Spory skandal na ligowych korytarzach. NBA poinformowała, że wszczęła śledztwo w sprawie zawodnika Toronto Raptors - Jontaya Portera, który mógł współpracować przy kreowaniu pewnych zdarzeń na potrzeby bukmacherów.
W przekroju ostatnich kilku miesięcy miało dojść do pewnych niejasności związanych z bukmacherką, które wynikały bezpośrednio z zachowania Jontaya Portera - zawodnika Toronto Raptors. Sprawa dotyczy m.in. meczów z 26 stycznia oraz 20 marca bieżącego roku. Jak poinformował rzecznik NBA - liga się sprawie przygląda. 24-letni Porter jest w trakcie swojego drugiego sezonu w NBA. W bieżących rozgrywkach wystąpił w 26 meczach dla Raptors notując średnio 4,4 punktu i 3,2 zbiórki. Jest raczej zawodnikiem końca ławki rezerwowych.

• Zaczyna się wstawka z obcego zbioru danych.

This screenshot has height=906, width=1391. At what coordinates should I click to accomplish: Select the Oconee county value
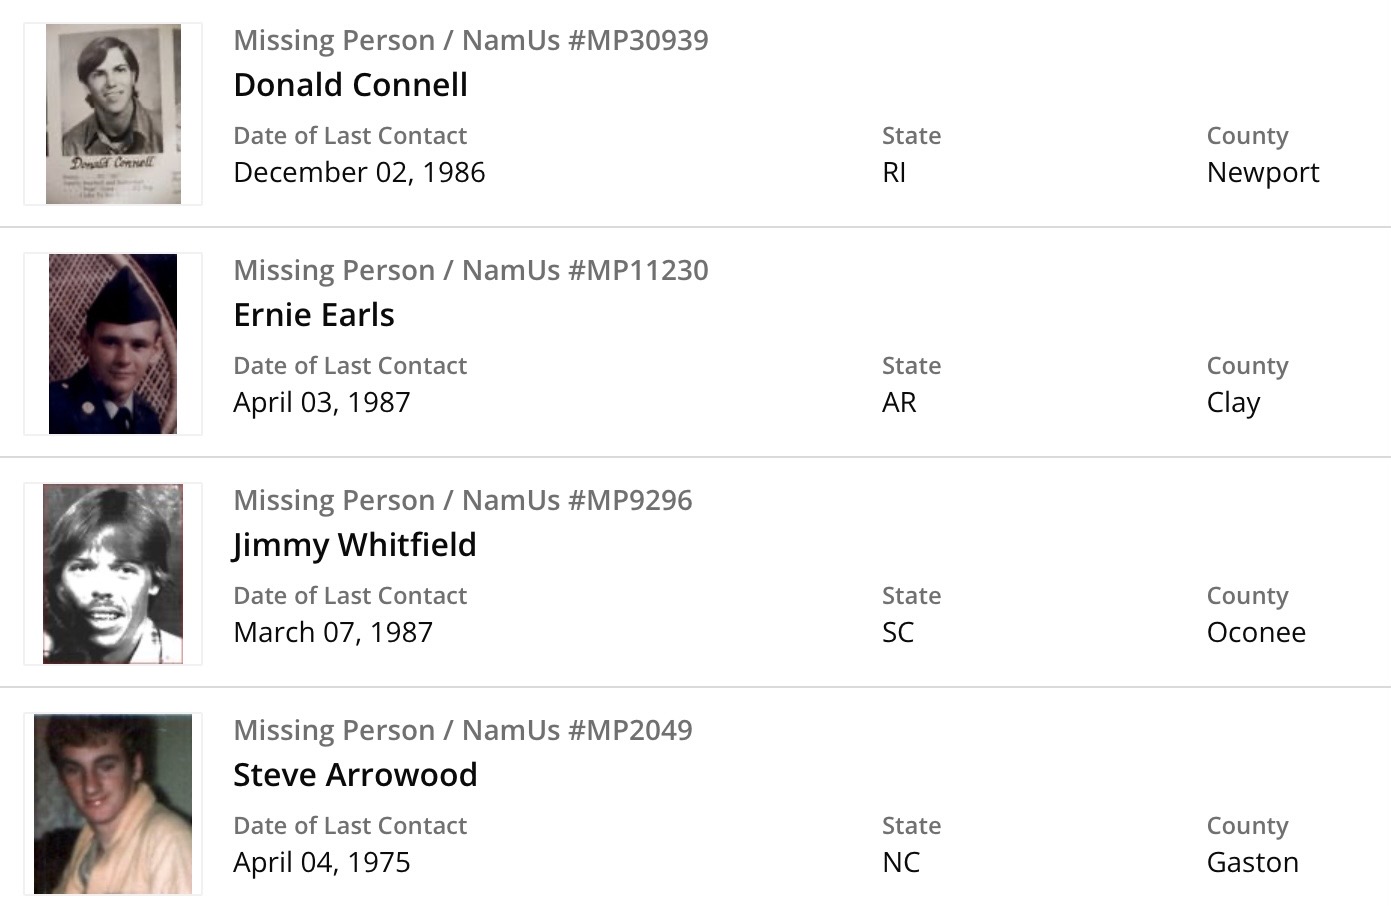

26 stycznia liga zaobserwowała dziwne poruszenie w zakładach bukmacherskich dotyczące liczb, jakie zawodnik miał osiągnąć w meczu przeciwko Los Angeles Clippers. Porter opuścił parkiet po czterech minutach zgłaszając uraz oka, którego miał nabawić się w meczu z Memphis Grizzlies. Porter nie zdobył punktu, zebrał trzy piłki, miał jedną asystę i nie oddał rzutu za trzy, co oznaczało, że jeśli ktoś dobrze obstawił, mógł wygrać za ten zakład naprawdę spore pieniądze. Sprawa od początku wydała się więc bardzo podejrzana.
Zobacz także: Sochan na zwycięstwo!
Już dwa dni później Porter zagrał 19 minut i zanotował 12 punktów i 7 zbiórek. Natomiast 20 marca zawodnik zagrał tylko 3 minuty przed opuszczeniem parkietu z powodu choroby. Nie zdobył ani jednego punktu, oddał jeden rzut i zanotował 2 zbiórki. Przed meczem pojawił się zakład pozwalający postawić pieniądze na to, że Porter będzie poniżej 7,5 punktu i 5,5 zbiórki. W obu tych przypadkach DraftKings Sportsbook poinformował, że odnotował z tych zakładów najwyższą wygraną danej nocy.
Bukmacherzy zauważyli, że na zakład zaczęły wpadać naprawdę duże sumy. Liga dostrzegła nieścisłość i w odpowiedzi postanowiła zawodnika zawiesić na czas prowadzonego śledztwa. Sprawa jest bardzo poważna. Jontay Porter jest bratem Michaela Portera Jr’a z Denver Nuggets. Raptors podpisali z nim umowę two-way, dzięki której zarobi 415 tysięcy dolarów. Liga zakazuje zawodnikom oraz trenerom jakichkolwiek aktywności w bukmacherce. Zawodnikowi grozi zawieszenie, odebranie kontraktu albo dożywotni ban.